Cast Iron Cooking
A heavy, but essential, addition to the kitchen, cast-iron cookware is dependable and full of history.
That’s me standing in front of the largest frying pan in Iowa. It’s used once a year at a Cowboy Breakfast fundraiser.
It looks like cast-iron, but it’s steel, which is kind of close. Cast iron is 50 percent pig iron and 50 percent steel. It’s cooking properties have been championed and cherished for generations. Since this souvenir frying pan is only used once a year, I guess it’s okay it’s only made of steel. But if it were going to be used everyday, cast iron would be a much better choice of material.
I have a favorite cast-iron pan in this very shape. I use it for so many things: frying bacon or steaks is my favorite way. I also have some novelty cornbread pans shaped like ears of corn and another of cactus, but they don’t get the same heavy use I give my 12-inch Lodge skillet. It’s a workhorse.
I also have a wonderful cast-iron comal, or large griddle for making El Salvadorean pupusas. It that stretches across two burners to make room for cooking five or six pupusas at a time.

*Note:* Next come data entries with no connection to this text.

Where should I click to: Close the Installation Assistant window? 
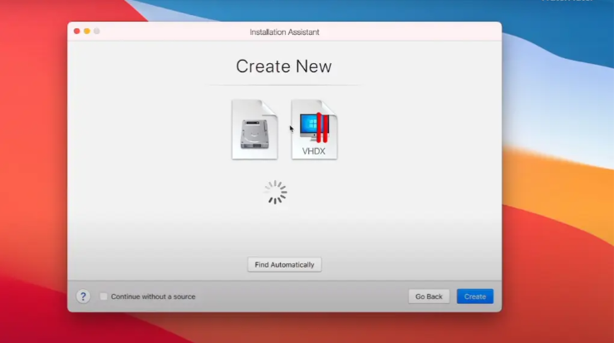point(77,32)
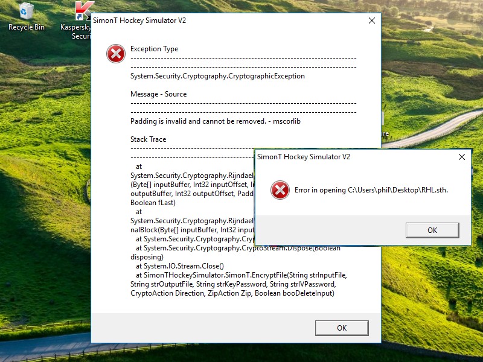Click the 'Exception Type' heading text

(x=155, y=49)
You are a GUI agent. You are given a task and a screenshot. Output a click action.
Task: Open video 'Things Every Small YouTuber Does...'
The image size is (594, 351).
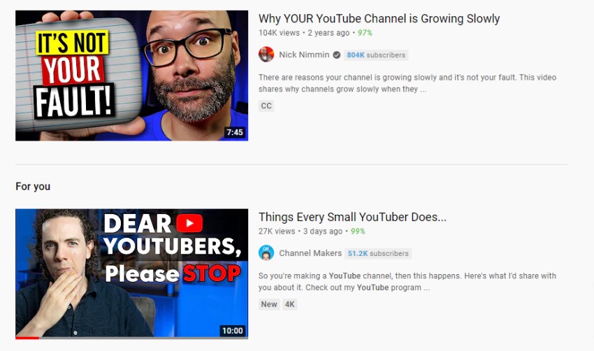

The technology for making cast-iron cookware has come a long way in the last 100 years, but each piece is still cast in sand moulds. Yes, sand. This method goes back to the Chinese. At Lodge, the biggest cast iron company in the United States, the iron/steel mixture is melted with electro-magnetic heat to 2,500°F. The pouring of the molten metal into the sand moulds has been automated. It’s this automation that has made Lodge the industry leader–and survivor. They were also the first, and only, cast-iron company to offer a pre-seasoned pan. This means the pan is ready to go when you buy it.
I bought a pre-seasoned pan as a Christmas gift for a friend who is trying to transition away from Teflon–and get rid of some old pans in sore need of replacement. There truly was no need to pre-season. All the hard work had already been done. All she had to do was enjoy it.